According to Colville, this year 'hundreds' of opportunities will exist in the UK market for businesses ranging from solar farm developers to security fence contractors. Colville went on to say that close to 30% of all installed capacity in Europe the past year has been brought online in the UK. The rooftop market has installed 100MW per quarter during this period, according to Colville.
However, Colville expects that this high volume of activity in the UK market extends only until 31 March 2015, when the ROC (Renewable Obligation Certificate) support scheme for large-scale solar farms, over 5MW in size, expires.
Nick Boyle of Lightsource Energy and Lars Weber of NEAS Energy both put forward the view that CfDs will make it difficult for companies beside established players with access to capital to build large solar projects. Boyle, whose presentation was entitled "Succeeding in the UK market: head down, keep pushing", said the CfD scheme was a gamble for developers, who would not know whether their project would be approved until it came to the bidding process. CfDs, Boyle said, might disrupt the hegemony of the so-called 'BIg Six' energy companies that dominate the UK landscape but with the barriers to entry for smaller companies, the result of such a disruption might even utlimately mean the creation of a 'Solar Big Six', where a small number of large solar companies would be able to bear the brunt of uncertainty by using scale and greater access to funds. Life would be made difficult for small contractors and developers, Boyle said.
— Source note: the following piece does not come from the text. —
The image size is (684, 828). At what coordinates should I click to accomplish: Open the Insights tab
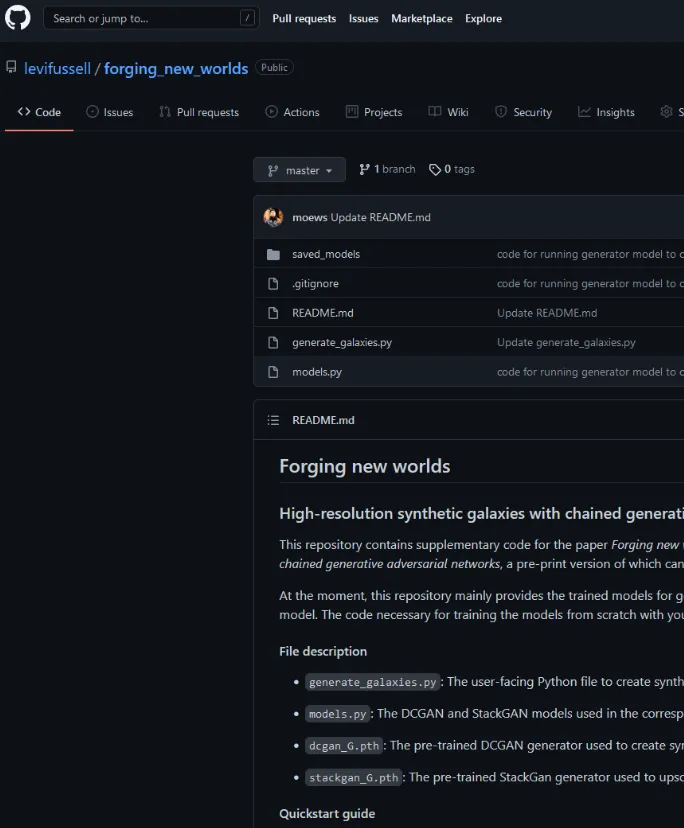pyautogui.click(x=606, y=112)
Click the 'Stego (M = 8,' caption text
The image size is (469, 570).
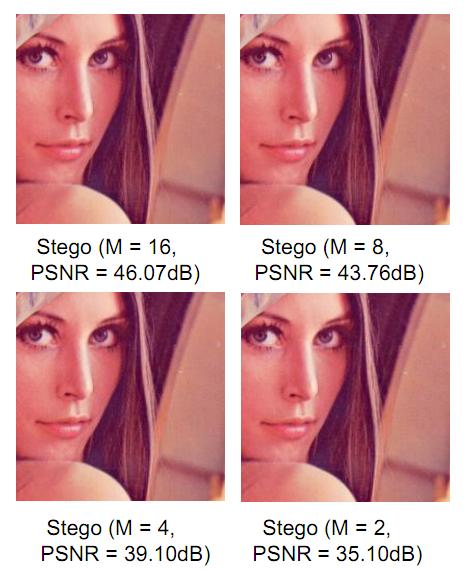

Lars Weber of NEAS Energy, which manages 6GW of generation assets across Europe including 4.5GW of renewable energy assets, talked up CfDs as broadly positive. However, Weber revealed that DECC had told NEAS in a consultation that if the budget set aside for a year's CfD auction process was not fully allocated, it would not roll over to the next financial year. This came as a surprise to many in the room.
Weber also said that in terms of financing, UK developers could actually find it easier to go to German banks for funding, with that country's solar industry in a more mature stage of development, stripping away some of the perceived risks to investors. According to Weber, funds from German state development bank KfW could be accessible to UK-based companies if their initial approach was conducted via German banks rather than British.
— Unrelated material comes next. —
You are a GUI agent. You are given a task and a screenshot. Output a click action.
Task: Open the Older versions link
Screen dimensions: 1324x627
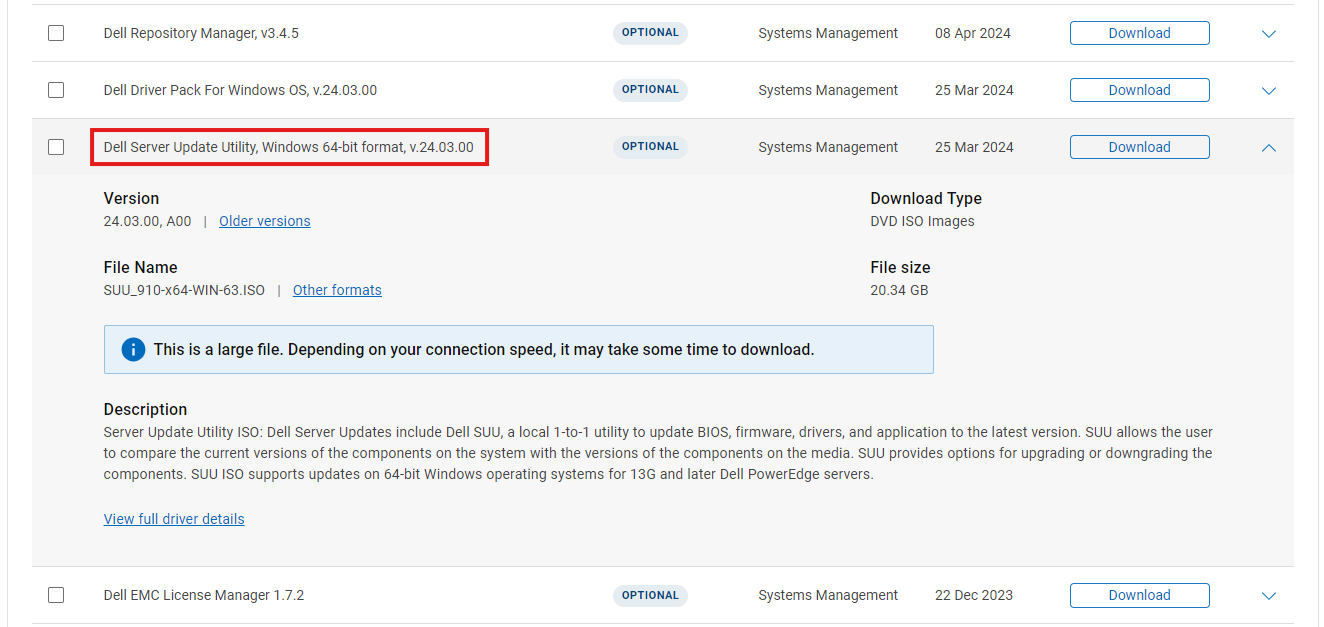tap(264, 220)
According to Weber, the bottom line is that firms looking to build PV plants in the UK under CfDs should make themselves ready by October this year to have a good chance of meeting the 31 March deadline comfortably.
Moving on from CfDs temporarily, Edmee Kelsey of 3Megawatt said the commercial rooftop segment in the UK holds a great deal of potential. UK rooftop solar also has the key advantage of being considered favourably by Greg Barker, the Conservative party politician who heads DECC.
Kelsey quoted Barker, who said that the UK has an estimated 250,000 hectares of south-facing rooftops. In addition, the UK government has said previously that it will make space available on roof space at government estate land for up to 1GW of new PV generation capacity. Kelsey said that rooftops also represent an opportunity for UK developers to come up with new business models for managing these assets. These could include combining PV systems with energy storage, or various new power purchase agreement (PPA) or rooftop leasing models comparable to those used successfully in the US by companies like SolarCity or Sunedison.